Stored records
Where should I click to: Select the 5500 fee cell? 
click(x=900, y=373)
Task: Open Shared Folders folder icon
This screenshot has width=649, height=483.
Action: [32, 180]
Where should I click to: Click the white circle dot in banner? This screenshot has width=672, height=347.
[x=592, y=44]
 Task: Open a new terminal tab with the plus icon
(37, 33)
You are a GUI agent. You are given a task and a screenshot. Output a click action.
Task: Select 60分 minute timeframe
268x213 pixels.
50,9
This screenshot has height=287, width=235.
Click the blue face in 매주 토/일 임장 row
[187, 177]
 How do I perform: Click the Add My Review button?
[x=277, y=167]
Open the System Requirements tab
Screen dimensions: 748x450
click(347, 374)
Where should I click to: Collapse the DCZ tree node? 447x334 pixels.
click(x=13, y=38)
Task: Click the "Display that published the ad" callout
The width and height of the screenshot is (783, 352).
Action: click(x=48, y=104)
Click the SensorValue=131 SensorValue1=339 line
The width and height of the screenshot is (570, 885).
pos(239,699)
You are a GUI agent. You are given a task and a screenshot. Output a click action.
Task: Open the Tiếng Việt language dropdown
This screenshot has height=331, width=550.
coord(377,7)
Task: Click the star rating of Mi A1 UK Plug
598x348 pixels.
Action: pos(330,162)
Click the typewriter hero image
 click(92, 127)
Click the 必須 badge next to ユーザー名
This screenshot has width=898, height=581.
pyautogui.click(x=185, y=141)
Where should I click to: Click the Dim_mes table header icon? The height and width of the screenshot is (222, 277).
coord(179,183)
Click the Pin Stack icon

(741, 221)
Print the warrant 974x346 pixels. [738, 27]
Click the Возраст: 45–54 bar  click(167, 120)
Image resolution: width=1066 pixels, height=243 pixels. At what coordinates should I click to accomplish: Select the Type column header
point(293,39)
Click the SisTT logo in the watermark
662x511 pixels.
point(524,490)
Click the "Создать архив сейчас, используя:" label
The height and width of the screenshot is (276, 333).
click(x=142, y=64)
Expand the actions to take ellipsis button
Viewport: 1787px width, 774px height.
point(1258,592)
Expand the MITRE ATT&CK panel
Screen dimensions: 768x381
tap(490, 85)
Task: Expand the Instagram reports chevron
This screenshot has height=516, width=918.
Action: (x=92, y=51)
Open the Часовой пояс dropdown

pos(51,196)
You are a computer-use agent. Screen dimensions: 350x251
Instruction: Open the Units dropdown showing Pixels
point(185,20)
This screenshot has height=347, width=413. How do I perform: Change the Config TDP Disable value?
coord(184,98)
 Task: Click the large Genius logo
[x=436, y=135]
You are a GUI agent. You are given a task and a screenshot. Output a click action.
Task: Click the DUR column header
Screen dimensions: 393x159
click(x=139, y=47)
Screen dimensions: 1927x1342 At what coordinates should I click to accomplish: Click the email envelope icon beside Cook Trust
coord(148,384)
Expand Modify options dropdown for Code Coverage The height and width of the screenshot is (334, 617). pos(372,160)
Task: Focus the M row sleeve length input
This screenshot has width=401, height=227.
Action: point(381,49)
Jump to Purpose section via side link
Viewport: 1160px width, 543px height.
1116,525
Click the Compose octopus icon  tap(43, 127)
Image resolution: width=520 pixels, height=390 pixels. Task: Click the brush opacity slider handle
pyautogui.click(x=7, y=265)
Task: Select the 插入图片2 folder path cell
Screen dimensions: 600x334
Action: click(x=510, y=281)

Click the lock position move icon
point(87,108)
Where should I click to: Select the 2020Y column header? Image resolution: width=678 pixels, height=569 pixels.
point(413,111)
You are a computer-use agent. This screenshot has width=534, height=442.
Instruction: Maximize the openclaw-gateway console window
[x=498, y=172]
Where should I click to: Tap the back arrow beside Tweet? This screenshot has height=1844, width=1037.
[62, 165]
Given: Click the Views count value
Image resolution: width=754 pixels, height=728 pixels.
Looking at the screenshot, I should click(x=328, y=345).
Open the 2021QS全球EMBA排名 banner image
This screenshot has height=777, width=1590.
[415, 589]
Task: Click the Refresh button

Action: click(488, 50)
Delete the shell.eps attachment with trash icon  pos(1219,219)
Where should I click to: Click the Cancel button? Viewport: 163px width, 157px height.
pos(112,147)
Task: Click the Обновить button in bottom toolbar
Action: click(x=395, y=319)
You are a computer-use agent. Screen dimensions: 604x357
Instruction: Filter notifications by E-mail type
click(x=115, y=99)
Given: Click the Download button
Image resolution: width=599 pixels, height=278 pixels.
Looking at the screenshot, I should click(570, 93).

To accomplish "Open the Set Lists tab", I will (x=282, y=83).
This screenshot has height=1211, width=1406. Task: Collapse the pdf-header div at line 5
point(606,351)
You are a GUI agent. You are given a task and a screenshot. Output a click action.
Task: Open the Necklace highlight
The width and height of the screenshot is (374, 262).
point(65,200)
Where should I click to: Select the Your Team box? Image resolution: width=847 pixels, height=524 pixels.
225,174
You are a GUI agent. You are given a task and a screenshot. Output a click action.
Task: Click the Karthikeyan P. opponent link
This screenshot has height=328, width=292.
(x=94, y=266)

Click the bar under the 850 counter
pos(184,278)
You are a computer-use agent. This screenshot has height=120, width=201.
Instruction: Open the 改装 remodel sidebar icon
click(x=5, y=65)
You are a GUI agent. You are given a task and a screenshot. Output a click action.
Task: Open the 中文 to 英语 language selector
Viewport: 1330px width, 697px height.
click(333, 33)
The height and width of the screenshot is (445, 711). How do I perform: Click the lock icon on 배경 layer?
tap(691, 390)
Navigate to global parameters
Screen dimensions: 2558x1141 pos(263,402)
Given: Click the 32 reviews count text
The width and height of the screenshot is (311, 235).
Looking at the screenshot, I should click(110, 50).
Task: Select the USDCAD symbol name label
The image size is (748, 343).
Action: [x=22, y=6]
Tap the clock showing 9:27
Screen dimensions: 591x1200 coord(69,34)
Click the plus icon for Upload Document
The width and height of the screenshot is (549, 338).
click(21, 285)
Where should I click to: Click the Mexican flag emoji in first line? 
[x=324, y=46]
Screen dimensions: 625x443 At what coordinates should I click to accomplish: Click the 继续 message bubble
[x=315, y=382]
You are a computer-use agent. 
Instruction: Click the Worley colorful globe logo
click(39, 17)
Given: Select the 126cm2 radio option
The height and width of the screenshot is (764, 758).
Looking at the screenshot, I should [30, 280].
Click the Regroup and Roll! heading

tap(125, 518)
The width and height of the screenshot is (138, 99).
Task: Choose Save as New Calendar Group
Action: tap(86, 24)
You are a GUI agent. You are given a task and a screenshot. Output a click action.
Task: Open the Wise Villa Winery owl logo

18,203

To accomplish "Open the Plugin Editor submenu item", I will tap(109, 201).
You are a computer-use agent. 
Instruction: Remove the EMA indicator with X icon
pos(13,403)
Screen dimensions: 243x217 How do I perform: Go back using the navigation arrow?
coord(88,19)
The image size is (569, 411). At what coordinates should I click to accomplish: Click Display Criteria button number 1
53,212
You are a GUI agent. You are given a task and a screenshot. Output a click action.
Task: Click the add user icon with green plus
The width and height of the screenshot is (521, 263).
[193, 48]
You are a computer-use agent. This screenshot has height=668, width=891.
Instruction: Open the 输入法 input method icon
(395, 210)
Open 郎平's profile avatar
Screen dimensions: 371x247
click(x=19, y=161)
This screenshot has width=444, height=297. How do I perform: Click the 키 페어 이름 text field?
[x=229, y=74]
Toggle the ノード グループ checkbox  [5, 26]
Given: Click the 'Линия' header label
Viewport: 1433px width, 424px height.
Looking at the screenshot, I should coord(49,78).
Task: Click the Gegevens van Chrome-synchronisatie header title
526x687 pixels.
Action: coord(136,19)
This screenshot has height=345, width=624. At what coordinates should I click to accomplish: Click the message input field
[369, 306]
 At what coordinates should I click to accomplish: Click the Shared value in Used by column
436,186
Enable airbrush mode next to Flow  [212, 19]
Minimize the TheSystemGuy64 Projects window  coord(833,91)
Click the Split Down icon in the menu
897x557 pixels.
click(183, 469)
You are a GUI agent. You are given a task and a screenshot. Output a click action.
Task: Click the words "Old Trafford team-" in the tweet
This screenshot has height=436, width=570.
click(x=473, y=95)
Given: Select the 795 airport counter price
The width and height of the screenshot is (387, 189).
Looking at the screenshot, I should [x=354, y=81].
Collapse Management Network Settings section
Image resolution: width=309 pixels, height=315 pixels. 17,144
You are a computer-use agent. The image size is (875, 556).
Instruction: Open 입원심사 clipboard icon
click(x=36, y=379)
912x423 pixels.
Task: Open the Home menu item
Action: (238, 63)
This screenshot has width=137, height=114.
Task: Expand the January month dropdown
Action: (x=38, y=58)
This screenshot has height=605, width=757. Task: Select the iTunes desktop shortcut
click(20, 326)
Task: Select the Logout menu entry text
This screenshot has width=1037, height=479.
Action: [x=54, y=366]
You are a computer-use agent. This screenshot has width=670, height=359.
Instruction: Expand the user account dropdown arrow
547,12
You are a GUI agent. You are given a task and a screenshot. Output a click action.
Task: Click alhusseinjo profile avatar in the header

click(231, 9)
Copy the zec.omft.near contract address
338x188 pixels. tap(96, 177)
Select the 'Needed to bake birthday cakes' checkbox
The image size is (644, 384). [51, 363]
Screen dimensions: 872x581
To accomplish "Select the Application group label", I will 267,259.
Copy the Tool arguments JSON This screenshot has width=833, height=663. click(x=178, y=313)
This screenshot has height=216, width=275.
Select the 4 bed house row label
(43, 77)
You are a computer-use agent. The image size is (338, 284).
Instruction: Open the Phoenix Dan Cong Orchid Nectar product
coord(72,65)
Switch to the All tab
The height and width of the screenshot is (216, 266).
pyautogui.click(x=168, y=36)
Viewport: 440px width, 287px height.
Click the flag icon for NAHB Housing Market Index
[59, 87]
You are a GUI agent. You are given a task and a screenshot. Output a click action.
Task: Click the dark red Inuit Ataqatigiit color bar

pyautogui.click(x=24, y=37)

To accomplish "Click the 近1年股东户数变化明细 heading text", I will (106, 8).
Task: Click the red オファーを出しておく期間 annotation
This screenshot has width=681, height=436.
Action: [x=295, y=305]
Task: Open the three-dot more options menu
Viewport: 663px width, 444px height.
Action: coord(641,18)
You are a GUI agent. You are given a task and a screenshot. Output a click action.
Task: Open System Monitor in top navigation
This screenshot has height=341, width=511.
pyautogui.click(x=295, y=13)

- TASK TO CARRY OUT -
Filter the records above for lines containing the word "folder", and copy those lines.

- RESULT OF THIS TASK -
Task: Open Shared Folders folder icon
Task: Select the 插入图片2 folder path cell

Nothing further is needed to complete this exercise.